The Intergovernmental Panel on Climate Change (IPCC) is an intergovernmental body of the United Nations responsible for advancing knowledge on human-induced climate change. It’s April report on mitigation of climate change warns that without immediate and deep emissions reductions across all sectors, limiting global warming to 1.5 degrees celsius will be beyond reach.

On a more upbeat note, the report makes clear that there are options in all sectors to at least halve emissions by 2030, and clear signs of progress (alongside continuing challenges) on the path to a low-carbon, climate-resilient and sustainable global economy.

Our five key insights from the lengthy report:

  1. Despite a great deal of noise, it's not clear that ESG investing – at least as it is currently practised – is driving GHG emissions reductions.

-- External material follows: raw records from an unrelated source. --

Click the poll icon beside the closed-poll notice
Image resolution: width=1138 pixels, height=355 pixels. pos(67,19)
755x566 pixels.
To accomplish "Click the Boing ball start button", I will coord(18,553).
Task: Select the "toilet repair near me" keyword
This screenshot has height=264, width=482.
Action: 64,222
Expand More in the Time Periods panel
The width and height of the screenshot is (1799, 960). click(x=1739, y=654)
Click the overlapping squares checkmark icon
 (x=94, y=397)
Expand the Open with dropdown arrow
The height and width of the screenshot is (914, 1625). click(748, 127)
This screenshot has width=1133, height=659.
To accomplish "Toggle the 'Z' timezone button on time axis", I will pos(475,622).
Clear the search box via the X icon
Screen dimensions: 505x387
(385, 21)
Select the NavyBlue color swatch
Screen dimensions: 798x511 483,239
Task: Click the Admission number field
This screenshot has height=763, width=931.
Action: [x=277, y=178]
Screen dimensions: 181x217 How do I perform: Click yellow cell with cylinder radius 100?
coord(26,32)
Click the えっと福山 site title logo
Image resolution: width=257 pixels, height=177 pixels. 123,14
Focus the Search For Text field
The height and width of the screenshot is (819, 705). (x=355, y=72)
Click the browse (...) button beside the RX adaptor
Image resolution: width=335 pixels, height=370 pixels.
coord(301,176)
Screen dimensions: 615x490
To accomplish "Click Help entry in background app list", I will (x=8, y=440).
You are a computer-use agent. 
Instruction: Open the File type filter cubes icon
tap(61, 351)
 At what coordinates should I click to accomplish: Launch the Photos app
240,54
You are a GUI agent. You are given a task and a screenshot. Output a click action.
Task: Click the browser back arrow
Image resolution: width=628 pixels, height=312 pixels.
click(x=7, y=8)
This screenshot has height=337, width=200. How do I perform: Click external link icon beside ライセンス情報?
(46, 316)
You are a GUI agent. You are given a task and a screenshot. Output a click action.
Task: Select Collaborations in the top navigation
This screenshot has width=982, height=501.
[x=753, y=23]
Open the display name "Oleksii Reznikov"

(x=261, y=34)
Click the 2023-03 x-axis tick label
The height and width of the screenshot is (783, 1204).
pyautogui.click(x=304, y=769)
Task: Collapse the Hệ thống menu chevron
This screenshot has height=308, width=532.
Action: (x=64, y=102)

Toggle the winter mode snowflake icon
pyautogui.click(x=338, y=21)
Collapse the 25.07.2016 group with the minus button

The IPCC calls for a much more robust assessment of ESG metrics and impact and applauds efforts to harmonise corporate ESG reporting standards internationally (i.e. TCFD, release of ISSB draft standards).
  2. International standards designed to enable market-led change which assume that requiring reporting and disclosures will lead to reduced emissions won’t cut the mustard though. There is a clear warning against relying only on market-correcting approaches to redirect capital flows without appropriate fiscal, monetary and financial policy. Also needed are mitigation policies (to reduce or prevent actual emissions), more green bonds to finance projects that address climate change, and of course to phase out fossil fuel subsidies pronto.
  3. Litigation is on the rise with an emerging class of claims concerning climate disclosures and targeting private sector and financial institutions as well as governments – government authorisations of high carbon private-public projects have been successfully challenged setting climate-favourable precedents.
  4. The real estate sector has an important role to play – mitigation actions in real estate have the potential to go beyond climate action to address most of the Sustainable Development Goals and can lead to increased productivity, job creation, reduced poverty (especially energy poverty) and improved energy security.
  5. The level of investment needed is staggering – $1tn a year in green energy investment by 2030 to enable transition for low-carbon projects in developing countries. To meet this need in part, private investment in climate goals can be mobilised using blended finance initiatives such as public guarantees. There is also great scope for high-net-worth individuals to lead by role modelling low-carbon lifestyles, investing in low carbon businesses, and advocating for stringent climate policies.

The next few years are critical to limit warming to around 1.5 degrees celsius. The scenarios assessed in the report require that global greenhouse gas emissions peak before 2025 at the latest and reduce by around a quarter by 2030. Closing the investment gap to limit warming relies on public sector finance and policy lining up with available global capital.